> TESTO DI STUDIO:
Area di crisi complessa, procedure a rilento

Sindacati e imprese chiedono alla Provincia di sollecitare la Regione su bandi e piano di riconversione
TERAMO. Area di crisi complessa Vibrata-Tronto: sindacati e associazioni di categoria preoccupati sui tempi. Un incontro con la Regione e la richiesta di essere coinvolti nel processo di elaborazione del piano di riconversione industriale in quanto “terminali territoriali del mondo produttivo e di quello del lavoro”.
Lo hanno chiesto nei giorni scorsi al presidente della Provincia Renzo Di Sabatino i segretari dei sindacati confederali (Giovanni Timoteo della Cgil, Antonio Scuderi della Cisl, Emidio Angelini della Uil) e le associazioni di categoria (Antonio De Remigis di Confindustria, Silvio Angeletti dell’Api, associazione piccole e medie industrie; Luciano Di Marzio di Confartigianato).
«Ho già fissato un incontro con il vicepresidente della Regione Giovanni Lolli», ha dichiarato a margine della riunione Di Sabatino, «sindacati e mondo dell’impresa mi hanno rappresentato le loro perplessità in ordine al fatto che ancora non è stato elaborato il piano di riconversione, di competenza del tavolo nazionale di coordinamento del quale noi facciamo parte ma che non si riunisce da tempo, e che non si hanno notizie certe sui bandi in uscita. Una preoccupazione che serpeggia anche fra gli imprenditori considerato che il decreto è del febbraio scorso e che la congiuntura è tale che hanno bisogno di risposte in tempi certi».

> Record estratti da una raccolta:
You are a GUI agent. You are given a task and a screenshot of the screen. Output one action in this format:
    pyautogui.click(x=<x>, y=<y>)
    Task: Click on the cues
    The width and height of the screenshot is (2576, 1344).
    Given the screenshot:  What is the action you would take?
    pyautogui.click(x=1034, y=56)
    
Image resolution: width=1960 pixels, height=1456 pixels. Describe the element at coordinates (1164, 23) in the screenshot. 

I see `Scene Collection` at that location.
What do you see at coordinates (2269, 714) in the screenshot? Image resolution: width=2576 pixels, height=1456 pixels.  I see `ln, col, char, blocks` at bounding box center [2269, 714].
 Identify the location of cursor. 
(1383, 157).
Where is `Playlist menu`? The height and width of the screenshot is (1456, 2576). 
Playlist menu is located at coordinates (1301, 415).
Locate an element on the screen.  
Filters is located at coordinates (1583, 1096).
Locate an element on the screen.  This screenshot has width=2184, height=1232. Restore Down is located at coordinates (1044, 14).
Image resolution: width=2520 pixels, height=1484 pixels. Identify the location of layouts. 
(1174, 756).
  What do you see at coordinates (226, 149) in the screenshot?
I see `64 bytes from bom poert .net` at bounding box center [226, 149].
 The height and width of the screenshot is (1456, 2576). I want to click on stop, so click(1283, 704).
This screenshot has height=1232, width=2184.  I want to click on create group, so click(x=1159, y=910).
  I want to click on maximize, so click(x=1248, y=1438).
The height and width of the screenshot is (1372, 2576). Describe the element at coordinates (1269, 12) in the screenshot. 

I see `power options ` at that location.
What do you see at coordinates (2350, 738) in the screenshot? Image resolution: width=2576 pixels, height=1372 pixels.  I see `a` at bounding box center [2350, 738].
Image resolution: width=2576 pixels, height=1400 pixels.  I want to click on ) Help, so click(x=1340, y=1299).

> CONSEGNA: Aggiorna la parte del testo sull'area di crisi che si apre con le parole contenenti "Sindacati e imprese" e si chiude con "Marzio di Confartigianato).", sostituendo "associazioni di categoria" con "organizzazioni datoriali". I dati riportati non sono necessari.

> RISPOSTA:
Sindacati e imprese chiedono alla Provincia di sollecitare la Regione su bandi e piano di riconversione
TERAMO. Area di crisi complessa Vibrata-Tronto: sindacati e organizzazioni datoriali preoccupati sui tempi. Un incontro con la Regione e la richiesta di essere coinvolti nel processo di elaborazione del piano di riconversione industriale in quanto “terminali territoriali del mondo produttivo e di quello del lavoro”.
Lo hanno chiesto nei giorni scorsi al presidente della Provincia Renzo Di Sabatino i segretari dei sindacati confederali (Giovanni Timoteo della Cgil, Antonio Scuderi della Cisl, Emidio Angelini della Uil) e le organizzazioni datoriali (Antonio De Remigis di Confindustria, Silvio Angeletti dell’Api, associazione piccole e medie industrie; Luciano Di Marzio di Confartigianato).